Regrettably, for the FA at least, considerable damage to their reputation will not be something they can repair in silence – not in an era where women’s football enjoys such a high profile in the national consciousness and the body continues to mark itself an easy target for criticism. 

The exact contents of those 2014 allegations and that report are sure to be known down the line – non-disclosure agreements willing – but are as of now only conjecture and innuendo.

Without details, it’s difficult to know how hard to judge Sampson. The facts of his performance on the pitch mark him out as having been an accomplished coach. That is no longer the exclusive measure of success.

Detractors will murmur darkly about there being no smoke without fire, while his supporters will point to the unique nature of the job and the often confrontational elements of its duties.

Sampson, at 34, is still a relatively young man and may be able to coach again once the rancour has subsided – although with a reputation severely bloodied, will look on the two-year salary windfall with some gratitude.

Despite Glenn’s insistence that his former manager is “clear to work” in the sport, it’s hard to envisage his career ever resuming in the women’s game.

The FA itself is again left rudderless as it tries to convince itself of its own infallibility.
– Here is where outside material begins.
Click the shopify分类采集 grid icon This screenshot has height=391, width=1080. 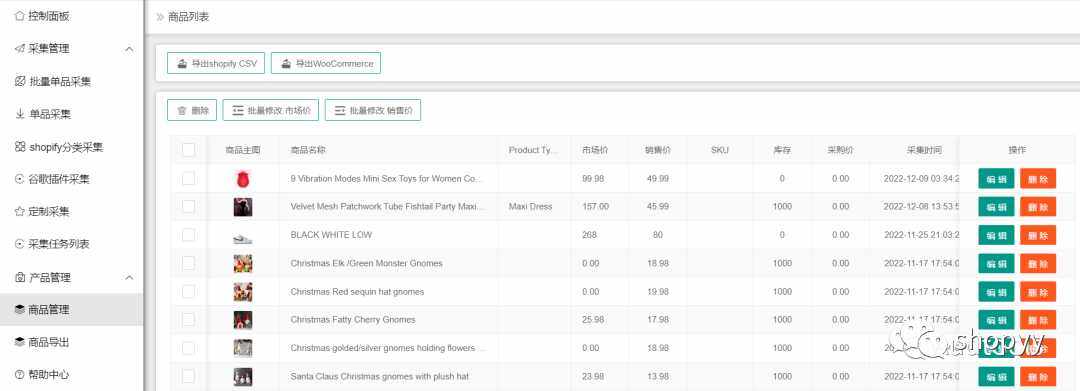(20, 147)
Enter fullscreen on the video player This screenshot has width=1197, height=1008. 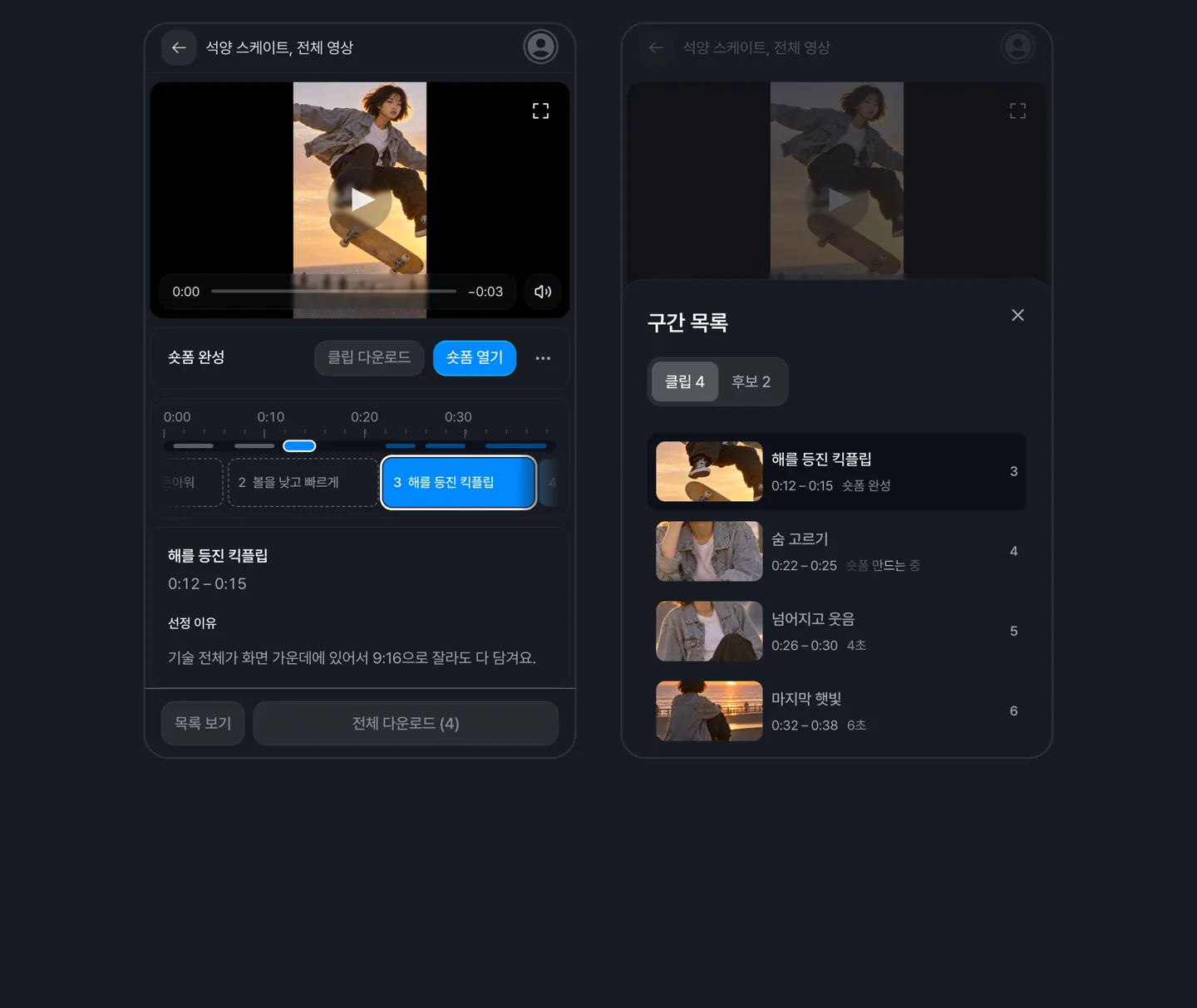click(540, 111)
Flabby management structures and the perception of being an antiquated country club – valid or not – will be revisited with relish.

Perhaps positively, it could herald a more honest conversation behind what success looks like for the national game as a whole. Inclusiveness and development of a robust culture are often the first words to disappear from the vocabulary once on field results start to falter.  

For once, the identity of the next coach is not the urgent dilemma facing the FA.